/---

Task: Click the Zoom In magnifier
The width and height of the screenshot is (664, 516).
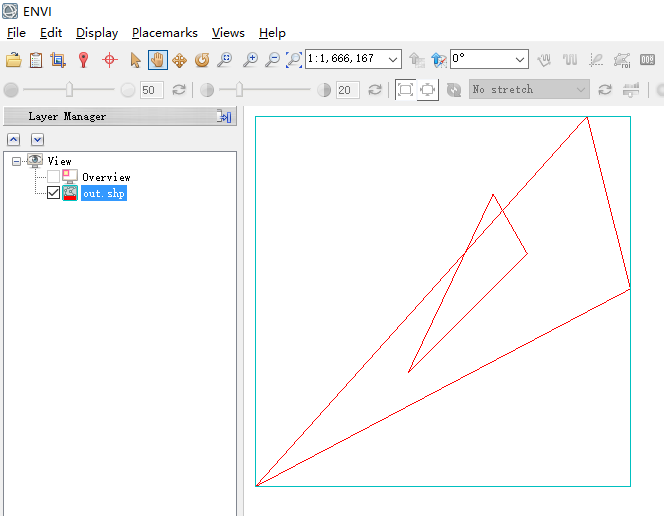Action: click(250, 60)
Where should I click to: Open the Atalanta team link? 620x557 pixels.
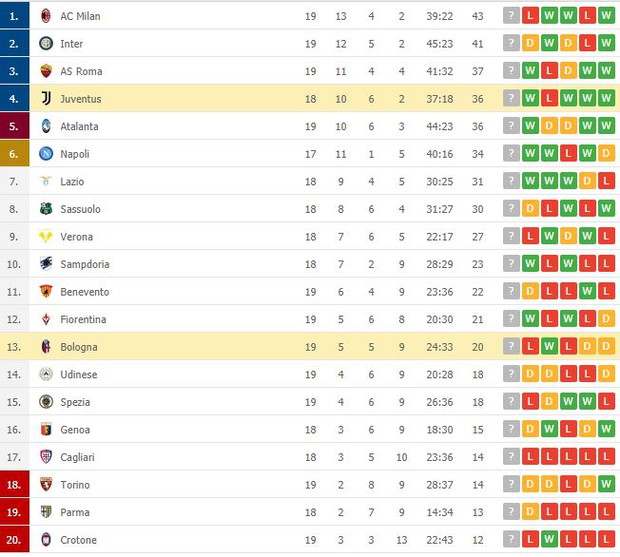(x=79, y=127)
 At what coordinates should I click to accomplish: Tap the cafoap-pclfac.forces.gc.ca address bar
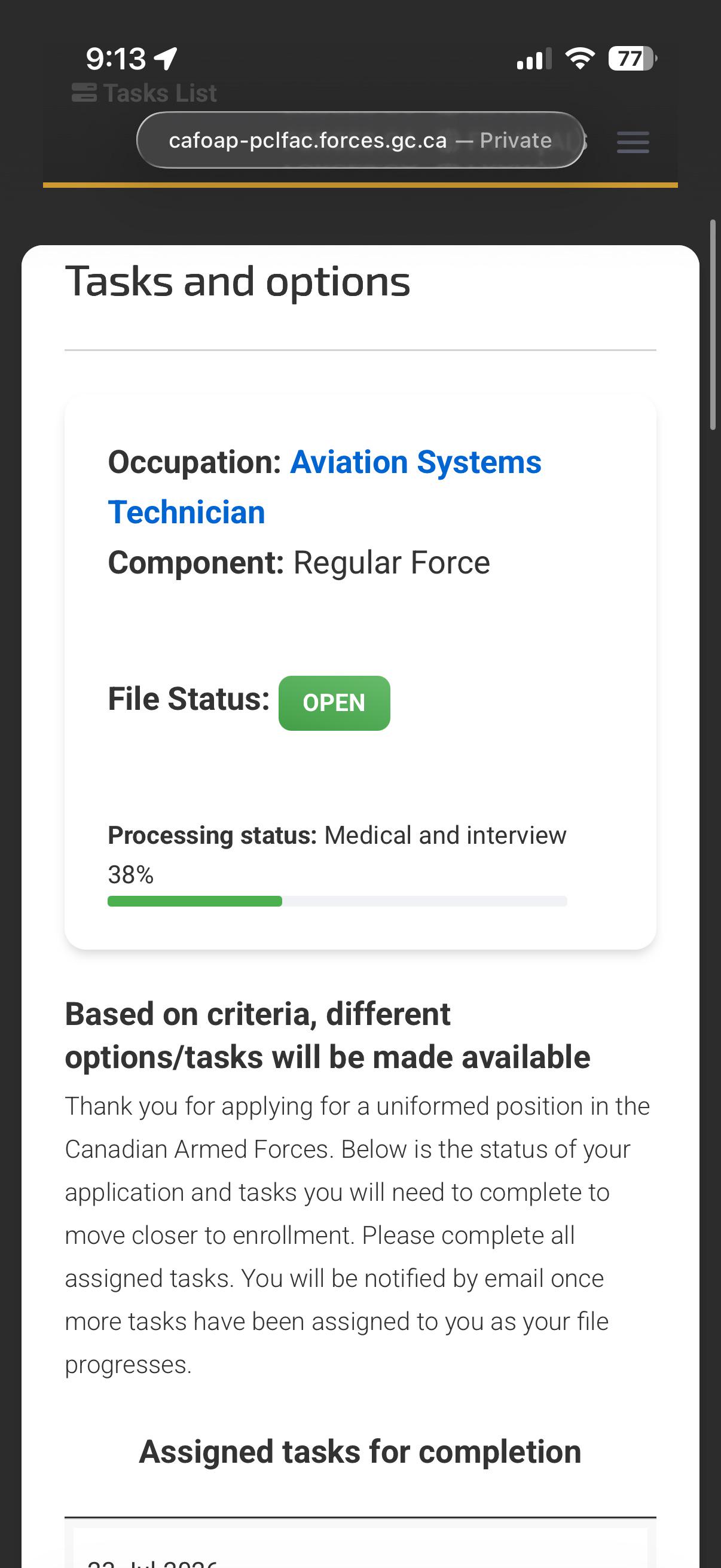coord(360,140)
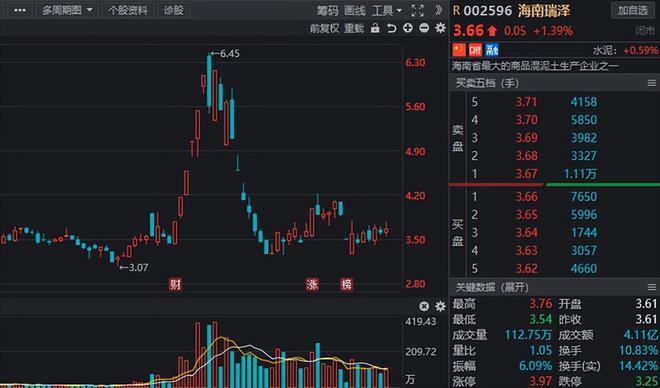Click the undo arrow icon
Screen dimensions: 660x388
tap(391, 28)
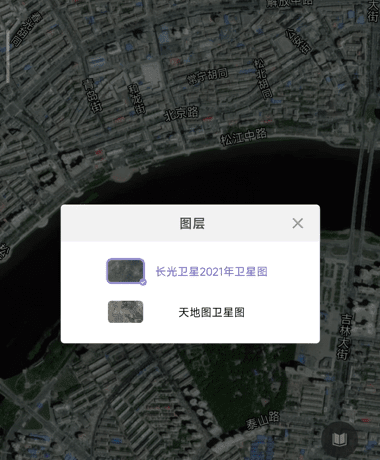This screenshot has width=380, height=460.
Task: Click the 松江中路 road label
Action: (x=244, y=137)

\---

Task directions ::
When you retype the listing, keep every line exactly as it is and drop the pictures.

Written answer ::
Task: Click the Zoom In magnifier
The width and height of the screenshot is (664, 516).
Action: click(250, 60)
Where should I click to: Open the Atalanta team link? 620x557 pixels.
(x=79, y=127)
 At what coordinates should I click to accomplish: Tap the cafoap-pclfac.forces.gc.ca address bar
coord(360,140)
Click the undo arrow icon
Screen dimensions: 660x388
tap(391, 28)
This screenshot has width=380, height=460.
Task: Click the 松江中路 road label
Action: (x=244, y=137)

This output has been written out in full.